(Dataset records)
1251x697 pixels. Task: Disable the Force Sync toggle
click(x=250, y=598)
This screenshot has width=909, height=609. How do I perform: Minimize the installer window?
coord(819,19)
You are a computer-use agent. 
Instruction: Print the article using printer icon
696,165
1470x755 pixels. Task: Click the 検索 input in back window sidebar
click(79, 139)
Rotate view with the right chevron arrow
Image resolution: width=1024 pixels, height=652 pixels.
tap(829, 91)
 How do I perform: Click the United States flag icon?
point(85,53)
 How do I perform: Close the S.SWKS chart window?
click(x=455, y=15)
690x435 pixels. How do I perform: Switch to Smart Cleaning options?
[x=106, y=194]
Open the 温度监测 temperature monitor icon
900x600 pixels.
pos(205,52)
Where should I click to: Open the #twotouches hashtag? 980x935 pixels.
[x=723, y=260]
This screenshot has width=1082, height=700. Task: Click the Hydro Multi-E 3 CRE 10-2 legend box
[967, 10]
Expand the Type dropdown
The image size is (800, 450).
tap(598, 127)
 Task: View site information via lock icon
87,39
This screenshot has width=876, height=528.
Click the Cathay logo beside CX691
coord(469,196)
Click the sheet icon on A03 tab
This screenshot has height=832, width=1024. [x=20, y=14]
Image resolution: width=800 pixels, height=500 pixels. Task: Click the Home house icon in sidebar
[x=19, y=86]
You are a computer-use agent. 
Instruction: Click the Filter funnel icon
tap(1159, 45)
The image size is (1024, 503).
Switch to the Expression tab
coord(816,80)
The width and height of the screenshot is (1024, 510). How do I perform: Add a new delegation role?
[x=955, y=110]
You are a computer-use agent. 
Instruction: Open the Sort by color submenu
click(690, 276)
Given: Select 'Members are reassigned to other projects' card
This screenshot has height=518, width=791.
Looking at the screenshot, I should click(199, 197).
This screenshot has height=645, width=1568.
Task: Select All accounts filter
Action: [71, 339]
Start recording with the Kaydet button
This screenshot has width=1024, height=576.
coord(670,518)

**WHAT THE TASK ASKS**
From the first line to the last, retype the records exactly as they stand above.

**RESULT OF THE TASK**
1251x697 pixels. Task: Disable the Force Sync toggle
click(x=250, y=598)
This screenshot has width=909, height=609. How do I perform: Minimize the installer window?
coord(819,19)
You are a computer-use agent. 
Instruction: Print the article using printer icon
696,165
1470x755 pixels. Task: Click the 検索 input in back window sidebar
click(79, 139)
Rotate view with the right chevron arrow
Image resolution: width=1024 pixels, height=652 pixels.
tap(829, 91)
 How do I perform: Click the United States flag icon?
point(85,53)
 How do I perform: Close the S.SWKS chart window?
click(x=455, y=15)
690x435 pixels. How do I perform: Switch to Smart Cleaning options?
[x=106, y=194]
Open the 温度监测 temperature monitor icon
900x600 pixels.
pos(205,52)
Where should I click to: Open the #twotouches hashtag? 980x935 pixels.
[x=723, y=260]
This screenshot has width=1082, height=700. Task: Click the Hydro Multi-E 3 CRE 10-2 legend box
[967, 10]
Expand the Type dropdown
The image size is (800, 450).
tap(598, 127)
 Task: View site information via lock icon
87,39
This screenshot has width=876, height=528.
Click the Cathay logo beside CX691
coord(469,196)
Click the sheet icon on A03 tab
This screenshot has height=832, width=1024. [x=20, y=14]
Image resolution: width=800 pixels, height=500 pixels. Task: Click the Home house icon in sidebar
[x=19, y=86]
You are a computer-use agent. 
Instruction: Click the Filter funnel icon
tap(1159, 45)
The image size is (1024, 503).
Switch to the Expression tab
coord(816,80)
The width and height of the screenshot is (1024, 510). How do I perform: Add a new delegation role?
[x=955, y=110]
You are a computer-use agent. 
Instruction: Open the Sort by color submenu
click(690, 276)
Given: Select 'Members are reassigned to other projects' card
This screenshot has height=518, width=791.
Looking at the screenshot, I should click(199, 197).
This screenshot has height=645, width=1568.
Task: Select All accounts filter
Action: [71, 339]
Start recording with the Kaydet button
This screenshot has width=1024, height=576.
coord(670,518)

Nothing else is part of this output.